_Provided text_.

I think we can keep the 2 books for instance and change the default once we have the ideas clear. It will be interessant to find a patch that shows a big gap between the 2 books. Green to "closed book" and red to "noob book". Then we can conclude.

xoto10 commented 4 years ago

Last night I was thinking this was a big development ... now seeing the results of the reruns, it seems it doesn't make much difference at all. Perhaps there is a subtle change that we will become aware of over time. At the moment (very early of course), it seems the lower draw rate is perhaps the main change (benefit?) of this.

My main concern if we switch to using this book for the medium term remains the beginning of the game. If we want sf to get better at the early moves, surely we need a test book that includes small ply openings (say 0-5) as well as longer ones?

miguel-l commented 4 years ago

The way I understand it is that we get positions which, in its games Stockfish closes the position (please correct me if I misunderstood something). But what about games that Stockfish fails to close the position? For example, when searching from root, very commonly we see the exchange French, etc. Something feels off about it.

NKONSTANTAKIS commented 4 years ago

I believe that the beginning of the game is too vague to be helped by eval, due to very high availability of viable options and different setups. But as the midgame eval becomes more accurate, it will show at openings via better steering of search.

This book should not be regarded as a specialized closed position book, but as an attempt for a more balanced general book in regards to position type. The conditioning is soft and leads to open positions too. The problem with typical books is that they are balanced in regards to viable opening availability, thus tiny signal of truly closed positions. SF has problem with those for 3 reasons:

Rarity of occurence, as explained
Vastly different characteristics
Inefficiency of search (as their long-term nature, where 1 pawn move can ruin the prospects forever, entering a distant dead-end)

Search inefficiency (and unfortunate setup selection) has partly to do with seeking generically favorable evals: A highly valued bonus in a static position acts like a black hole for the search. It sucks up all the resources to that direction, because it "believes" its something supreme, blinding it for alternatives. An example is a very deep knight outpost at totally blocked flank + space advantage. Totally useless at a glance for chess players, but SF aiming for it form early game even.

Removing those black-holes completely will require "alien" tech like pattern-recognition, MCTS, NN, or a detailed categorization of cases. But an increased representation of black-hole situations will surely boost long-term health.

I don't believe SF needs training at positions that are very easy for it, nor is it in danger of regressing. At tactical cases the various paths are narrow and concrete and search shines.

xoto10 commented 4 years ago

But what about games that Stockfish fails to close the position?

_Information shown_.
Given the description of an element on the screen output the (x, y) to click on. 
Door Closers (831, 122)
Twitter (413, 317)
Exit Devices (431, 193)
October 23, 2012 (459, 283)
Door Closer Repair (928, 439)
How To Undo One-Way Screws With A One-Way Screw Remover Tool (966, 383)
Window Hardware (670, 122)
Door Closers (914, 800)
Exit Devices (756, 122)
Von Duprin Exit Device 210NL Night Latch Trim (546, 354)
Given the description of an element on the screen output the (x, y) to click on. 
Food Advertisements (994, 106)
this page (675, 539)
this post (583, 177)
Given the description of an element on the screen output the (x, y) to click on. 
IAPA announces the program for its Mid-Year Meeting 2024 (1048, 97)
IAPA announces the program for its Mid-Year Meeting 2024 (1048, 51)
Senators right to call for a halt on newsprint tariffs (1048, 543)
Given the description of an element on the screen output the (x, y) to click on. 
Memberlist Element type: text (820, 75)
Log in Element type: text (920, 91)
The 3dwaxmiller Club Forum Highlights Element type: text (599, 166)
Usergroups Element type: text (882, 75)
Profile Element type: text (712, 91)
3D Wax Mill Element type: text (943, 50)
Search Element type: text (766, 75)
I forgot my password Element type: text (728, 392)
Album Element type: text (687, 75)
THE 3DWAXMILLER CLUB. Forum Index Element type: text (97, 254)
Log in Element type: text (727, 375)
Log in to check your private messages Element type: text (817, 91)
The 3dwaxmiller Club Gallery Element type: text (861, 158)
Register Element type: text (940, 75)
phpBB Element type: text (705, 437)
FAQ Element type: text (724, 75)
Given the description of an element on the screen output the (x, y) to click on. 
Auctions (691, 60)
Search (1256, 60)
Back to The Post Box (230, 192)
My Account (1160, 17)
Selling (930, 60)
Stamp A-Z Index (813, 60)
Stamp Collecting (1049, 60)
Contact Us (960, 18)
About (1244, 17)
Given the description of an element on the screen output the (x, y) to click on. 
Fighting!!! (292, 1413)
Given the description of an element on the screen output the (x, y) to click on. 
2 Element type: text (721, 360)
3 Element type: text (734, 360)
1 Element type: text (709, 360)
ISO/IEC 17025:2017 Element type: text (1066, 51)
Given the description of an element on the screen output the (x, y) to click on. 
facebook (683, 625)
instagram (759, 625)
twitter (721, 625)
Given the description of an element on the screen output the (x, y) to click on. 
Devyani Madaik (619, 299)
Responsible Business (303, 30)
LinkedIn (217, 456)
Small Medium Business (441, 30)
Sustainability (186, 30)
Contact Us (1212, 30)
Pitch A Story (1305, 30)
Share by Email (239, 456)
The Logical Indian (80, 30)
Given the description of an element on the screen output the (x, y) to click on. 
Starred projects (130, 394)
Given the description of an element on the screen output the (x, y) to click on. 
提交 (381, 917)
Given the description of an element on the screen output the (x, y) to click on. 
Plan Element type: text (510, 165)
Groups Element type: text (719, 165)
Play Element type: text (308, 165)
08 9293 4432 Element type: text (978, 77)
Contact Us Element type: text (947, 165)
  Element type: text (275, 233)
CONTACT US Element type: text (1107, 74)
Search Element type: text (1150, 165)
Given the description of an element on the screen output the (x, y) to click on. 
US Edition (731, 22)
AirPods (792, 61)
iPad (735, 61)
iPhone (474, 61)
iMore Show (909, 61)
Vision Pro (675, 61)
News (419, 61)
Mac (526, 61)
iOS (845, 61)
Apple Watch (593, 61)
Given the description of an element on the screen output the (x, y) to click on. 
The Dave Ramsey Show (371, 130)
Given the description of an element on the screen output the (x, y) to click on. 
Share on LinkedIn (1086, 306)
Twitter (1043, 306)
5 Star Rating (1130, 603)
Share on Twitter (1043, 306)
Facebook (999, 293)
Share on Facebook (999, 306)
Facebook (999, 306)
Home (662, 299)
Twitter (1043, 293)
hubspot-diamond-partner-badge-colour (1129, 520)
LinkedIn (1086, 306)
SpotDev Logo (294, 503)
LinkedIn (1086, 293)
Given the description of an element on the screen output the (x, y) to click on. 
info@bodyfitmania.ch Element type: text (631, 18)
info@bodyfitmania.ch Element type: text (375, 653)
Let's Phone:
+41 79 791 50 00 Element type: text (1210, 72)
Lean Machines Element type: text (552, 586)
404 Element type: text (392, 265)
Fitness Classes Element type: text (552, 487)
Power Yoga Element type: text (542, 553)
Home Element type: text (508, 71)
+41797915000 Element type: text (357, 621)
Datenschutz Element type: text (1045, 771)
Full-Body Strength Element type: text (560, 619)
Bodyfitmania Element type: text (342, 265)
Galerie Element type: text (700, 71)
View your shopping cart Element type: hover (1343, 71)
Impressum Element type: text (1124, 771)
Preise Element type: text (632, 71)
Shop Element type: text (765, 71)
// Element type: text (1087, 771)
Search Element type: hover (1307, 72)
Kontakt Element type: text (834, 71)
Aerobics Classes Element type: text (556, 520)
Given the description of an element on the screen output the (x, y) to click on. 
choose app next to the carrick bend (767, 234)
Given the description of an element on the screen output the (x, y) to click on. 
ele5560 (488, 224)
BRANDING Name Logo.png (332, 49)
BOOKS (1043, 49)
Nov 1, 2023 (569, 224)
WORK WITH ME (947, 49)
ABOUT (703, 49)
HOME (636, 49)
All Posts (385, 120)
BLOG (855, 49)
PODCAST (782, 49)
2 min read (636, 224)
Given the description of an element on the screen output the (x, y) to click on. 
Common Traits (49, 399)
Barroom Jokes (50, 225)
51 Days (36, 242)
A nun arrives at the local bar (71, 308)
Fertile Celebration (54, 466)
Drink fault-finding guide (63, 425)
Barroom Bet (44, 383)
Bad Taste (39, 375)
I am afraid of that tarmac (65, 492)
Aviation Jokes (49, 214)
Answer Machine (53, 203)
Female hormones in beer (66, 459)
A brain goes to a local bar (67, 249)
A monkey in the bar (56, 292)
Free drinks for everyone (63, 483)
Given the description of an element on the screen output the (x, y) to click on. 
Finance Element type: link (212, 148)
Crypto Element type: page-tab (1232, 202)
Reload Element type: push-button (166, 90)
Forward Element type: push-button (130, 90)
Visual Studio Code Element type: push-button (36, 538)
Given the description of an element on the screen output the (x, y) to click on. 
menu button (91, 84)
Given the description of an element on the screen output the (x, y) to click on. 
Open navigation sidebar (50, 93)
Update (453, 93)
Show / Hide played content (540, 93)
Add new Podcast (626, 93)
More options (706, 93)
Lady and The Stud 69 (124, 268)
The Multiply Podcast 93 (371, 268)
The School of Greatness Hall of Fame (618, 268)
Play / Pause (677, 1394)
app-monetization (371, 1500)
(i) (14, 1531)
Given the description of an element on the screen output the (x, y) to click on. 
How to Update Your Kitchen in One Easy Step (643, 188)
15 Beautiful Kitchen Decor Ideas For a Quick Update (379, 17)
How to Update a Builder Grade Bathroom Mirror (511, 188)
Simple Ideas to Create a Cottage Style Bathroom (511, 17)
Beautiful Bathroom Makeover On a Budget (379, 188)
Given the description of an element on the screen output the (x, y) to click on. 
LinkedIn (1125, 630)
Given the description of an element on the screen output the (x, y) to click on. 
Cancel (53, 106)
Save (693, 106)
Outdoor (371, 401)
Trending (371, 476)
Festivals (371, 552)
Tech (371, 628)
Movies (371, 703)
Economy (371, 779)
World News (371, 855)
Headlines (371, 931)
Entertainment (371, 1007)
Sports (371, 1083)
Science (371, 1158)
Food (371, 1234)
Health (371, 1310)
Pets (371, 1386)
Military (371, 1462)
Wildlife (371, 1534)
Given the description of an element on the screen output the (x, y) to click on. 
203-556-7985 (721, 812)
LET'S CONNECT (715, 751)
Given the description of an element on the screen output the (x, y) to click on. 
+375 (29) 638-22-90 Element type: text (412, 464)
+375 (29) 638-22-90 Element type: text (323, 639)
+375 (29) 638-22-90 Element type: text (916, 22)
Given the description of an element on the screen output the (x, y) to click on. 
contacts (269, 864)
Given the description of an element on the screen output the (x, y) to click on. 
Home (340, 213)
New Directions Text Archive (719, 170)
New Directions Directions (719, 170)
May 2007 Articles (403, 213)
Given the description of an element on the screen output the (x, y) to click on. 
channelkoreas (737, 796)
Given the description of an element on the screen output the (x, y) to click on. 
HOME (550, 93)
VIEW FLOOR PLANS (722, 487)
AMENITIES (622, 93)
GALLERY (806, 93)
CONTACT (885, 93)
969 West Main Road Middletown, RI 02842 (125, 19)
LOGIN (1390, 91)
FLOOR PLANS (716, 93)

_Task to complete_.
Carry on the forum discussion about the Stockfish opening book, starting right after its last line.

_Output of the exercise_.
Good question. I guess there will be a few d4/e5 French advance structures in this book, perhaps this can be an iterative process and the book can be recreated occasionally? If we can improve sf's blocked position play a little, then it will choose more blocked positions ... then we can improve it's play a little more ... etc

Edit: or we could just get some games from somewhere else, no reason to only use fishtest? e.g. http://data.lczero.org/files/match_pgns/1/

vondele commented 4 years ago

I believe there have been some valid concerns raised in this thread, enough so that we should consider alternatives. I have now built a new book with a very different approach based on these comments. I'll again do some testing on fishtest later. The major concerns I have seen raised are:

balance between closed and open lines (e.g. closedpos.epd vs noob_3moves.epd)
need for short lines (2moves, noob_3moves)
need for long lines (8moves)
presence of particular openings like french advance, KID, etc (8moves)
absence of 'strange/rare openings' (2moves, noob_*)
Elo resolution

To address this, I made a book based on the frequency of FENs in games played at lichess (restricted to Elo > 1800, TC > 60). I retained the 200k most frequent FENs out of >8M games. (see https://github.com/official-stockfish/books/pull/9)

This have the following advantages:

lines closed and open are balanced, reflecting human choice
short lines are present (e.g. startpos is the most frequent position)
long lines are present (i.e. popular deep lines are played relatively often).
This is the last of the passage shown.